Drug Guide

Generic Name

Gefitinib

Brand Names Iressa

Classification

Therapeutic: Antineoplastic (Lung Cancer)

Pharmacological: Epidermal Growth Factor Receptor (EGFR) Tyrosine Kinase Inhibitor

FDA Approved Indications

  • Treatment of locally advanced or metastatic non-small cell lung cancer (NSCLC) with EGFR exon 19 deletions or exon 21 L858R substitutions after failure of platinum-based chemotherapy

Mechanism of Action

Gefitinib inhibits the tyrosine kinase activity of the EGFR, blocking downstream signaling pathways that promote cell proliferation and survival in EGFR-mutated cancer cells.

Dosage and Administration

Adult: 250 mg once daily, with or without food.

Pediatric: Not approved for pediatric use.

Geriatric: Use with caution, no specific dose adjustment if renal and hepatic functions are normal.

Renal Impairment: Use caution; no specific dose adjustment recommended.

Hepatic Impairment: Start at lower dose; monitor closely.

Pharmacokinetics

Absorption: Well absorbed orally, peak plasma levels in 4 hours.

Distribution: Approximately 93% bound to plasma proteins.

Metabolism: Primarily by hepatic CYP3A4, also CYP2D6, CYP1A1, CYP2C8.

Excretion: Feces (83%), urine (9%).

Half Life: 41 hours.

Contraindications

  • Hypersensitivity to gefitinib or excipients.

Precautions

  • Lung toxicity, interstitial pneumonia, hepatotoxicity, skin reactions, diarrhea, ocular effects, use with caution in patients with pre-existing lung disease or hepatic impairment.

Adverse Reactions - Common

  • Diarrhea (Very common)
  • Rash (Common)
  • Nausea (Common)

Adverse Reactions - Serious

  • Interstitial Lung Disease (ILD) (Rare but serious)
  • Hepatotoxicity leading to hepatitis or liver failure (Rare)

Drug-Drug Interactions

  • CYP3A4 inhibitors (e.g., ketoconazole), CYP3A4 inducers (e.g., rifampin), warfarin.

Drug-Food Interactions

N/A

Drug-Herb Interactions

N/A

Nursing Implications

Assessment: Monitor for signs of lung toxicity, liver function tests, skin reactions, and diarrhea.

Diagnoses:

  • Risk for respiratory issues related to ILD
  • Risk for hepatotoxicity

Implementation: Regular monitoring of liver enzymes, pulmonary status, and skin assessments.

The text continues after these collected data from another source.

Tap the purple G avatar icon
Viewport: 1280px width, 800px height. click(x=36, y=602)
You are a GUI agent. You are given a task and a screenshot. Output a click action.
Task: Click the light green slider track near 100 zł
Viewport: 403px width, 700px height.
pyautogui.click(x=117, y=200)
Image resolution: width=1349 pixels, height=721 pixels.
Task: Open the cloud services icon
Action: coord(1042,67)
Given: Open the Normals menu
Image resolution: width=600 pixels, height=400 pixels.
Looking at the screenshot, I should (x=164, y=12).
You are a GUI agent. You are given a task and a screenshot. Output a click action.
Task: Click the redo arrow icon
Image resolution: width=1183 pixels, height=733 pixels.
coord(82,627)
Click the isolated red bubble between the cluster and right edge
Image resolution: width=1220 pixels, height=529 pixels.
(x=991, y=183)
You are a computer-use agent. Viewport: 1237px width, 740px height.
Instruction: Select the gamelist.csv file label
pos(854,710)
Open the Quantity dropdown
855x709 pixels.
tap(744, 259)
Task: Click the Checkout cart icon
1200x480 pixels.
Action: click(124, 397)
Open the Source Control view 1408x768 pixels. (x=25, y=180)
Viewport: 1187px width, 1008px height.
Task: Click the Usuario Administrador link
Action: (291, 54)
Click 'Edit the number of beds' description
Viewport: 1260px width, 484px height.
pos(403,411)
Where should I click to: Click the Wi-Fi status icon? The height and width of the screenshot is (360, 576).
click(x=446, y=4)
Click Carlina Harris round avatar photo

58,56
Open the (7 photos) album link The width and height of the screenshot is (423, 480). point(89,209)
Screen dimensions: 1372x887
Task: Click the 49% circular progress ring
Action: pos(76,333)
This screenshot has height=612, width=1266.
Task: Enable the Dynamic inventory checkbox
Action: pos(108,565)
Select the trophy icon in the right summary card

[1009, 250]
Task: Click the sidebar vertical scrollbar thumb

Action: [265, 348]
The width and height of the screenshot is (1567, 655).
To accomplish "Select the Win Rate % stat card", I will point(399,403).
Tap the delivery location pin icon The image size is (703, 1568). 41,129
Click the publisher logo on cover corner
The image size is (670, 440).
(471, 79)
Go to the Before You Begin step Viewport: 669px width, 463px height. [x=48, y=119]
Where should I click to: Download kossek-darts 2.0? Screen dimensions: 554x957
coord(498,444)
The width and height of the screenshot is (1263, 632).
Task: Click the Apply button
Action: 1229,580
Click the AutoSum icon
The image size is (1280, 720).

Evaluation: Evaluate for symptom resolution or progression, adverse effects, and lab abnormalities.

Patient/Family Teaching

  • Report any new or worsening cough, difficulty breathing, or chest pain.
  • Avoid sun exposure, use sunscreen to prevent rash.
  • Report signs of liver toxicity such as jaundice, dark urine.

Special Considerations

Black Box Warnings:

  • Interstitial Lung Disease, that can be fatal.
  • Emphasize importance of early reporting of pulmonary symptoms.

Genetic Factors: Efficacy depends on tumor EGFR mutation status.

Lab Test Interference: None known.

Overdose Management

Signs/Symptoms: Severe diarrhea, rash, hepatotoxicity.

Treatment: Supportive care, symptomatic treatment, and consult poison control.

Storage and Handling

Storage: Store at 25°C (77°F); excursions permitted to 15°C to 30°C (59°F to 86°F).

Stability: Stable for up to 2 years when stored properly.

This guide is for educational purposes only and is not intended for clinical use.